THE DATA: Begin

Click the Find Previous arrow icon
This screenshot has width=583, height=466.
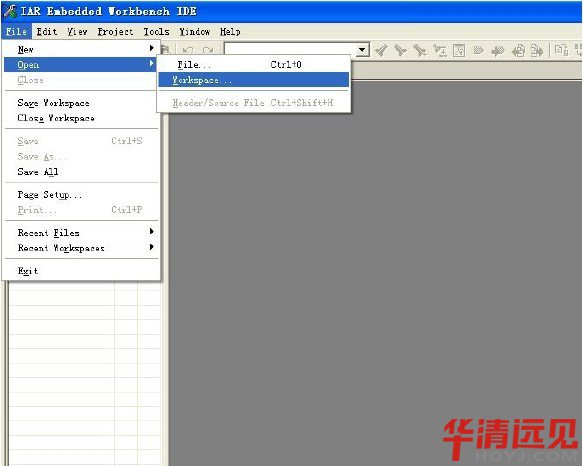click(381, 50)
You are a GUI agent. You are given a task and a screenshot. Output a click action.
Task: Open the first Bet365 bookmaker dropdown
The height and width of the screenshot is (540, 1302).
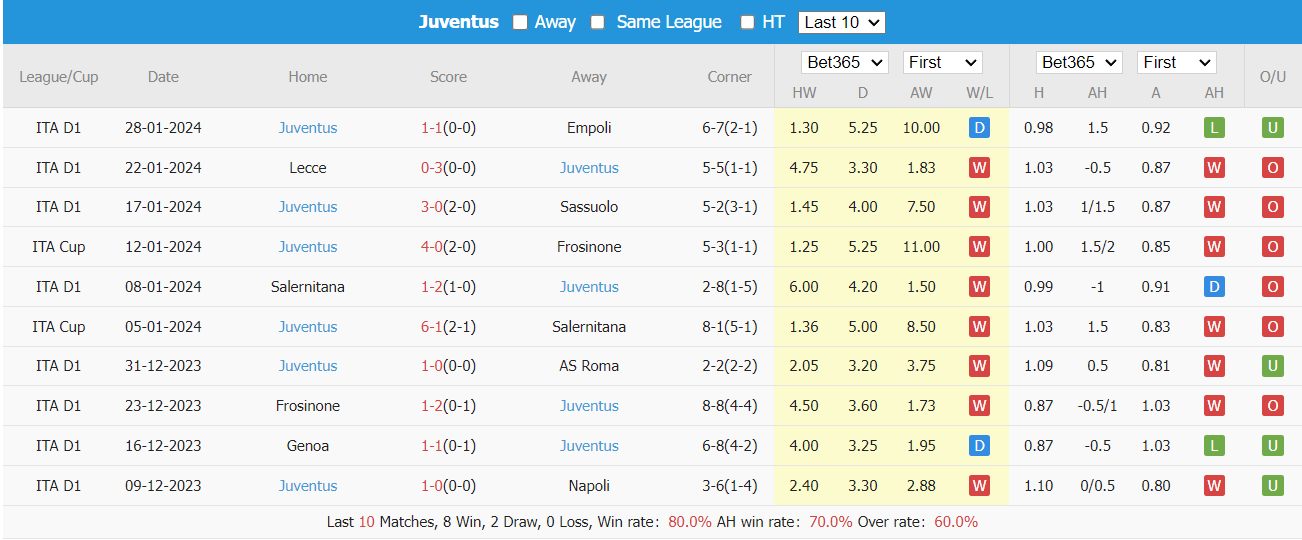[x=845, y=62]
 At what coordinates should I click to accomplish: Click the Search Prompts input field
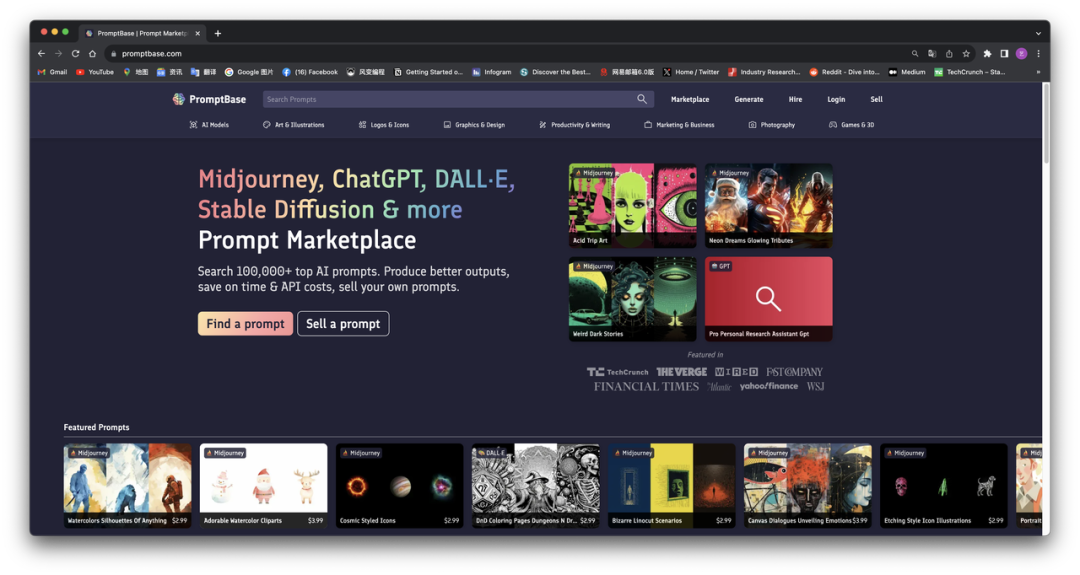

THE DATA: End

REQUIRED ACTION →
Restate all of the material word for word, leaving every picture out.

RESPONSE FOR THIS EXERCISE →
Click the Find Previous arrow icon
This screenshot has width=583, height=466.
click(381, 50)
You are a GUI agent. You are given a task and a screenshot. Output a click action.
Task: Open the first Bet365 bookmaker dropdown
The height and width of the screenshot is (540, 1302).
[x=845, y=62]
 At what coordinates should I click to accomplish: Click the Search Prompts input field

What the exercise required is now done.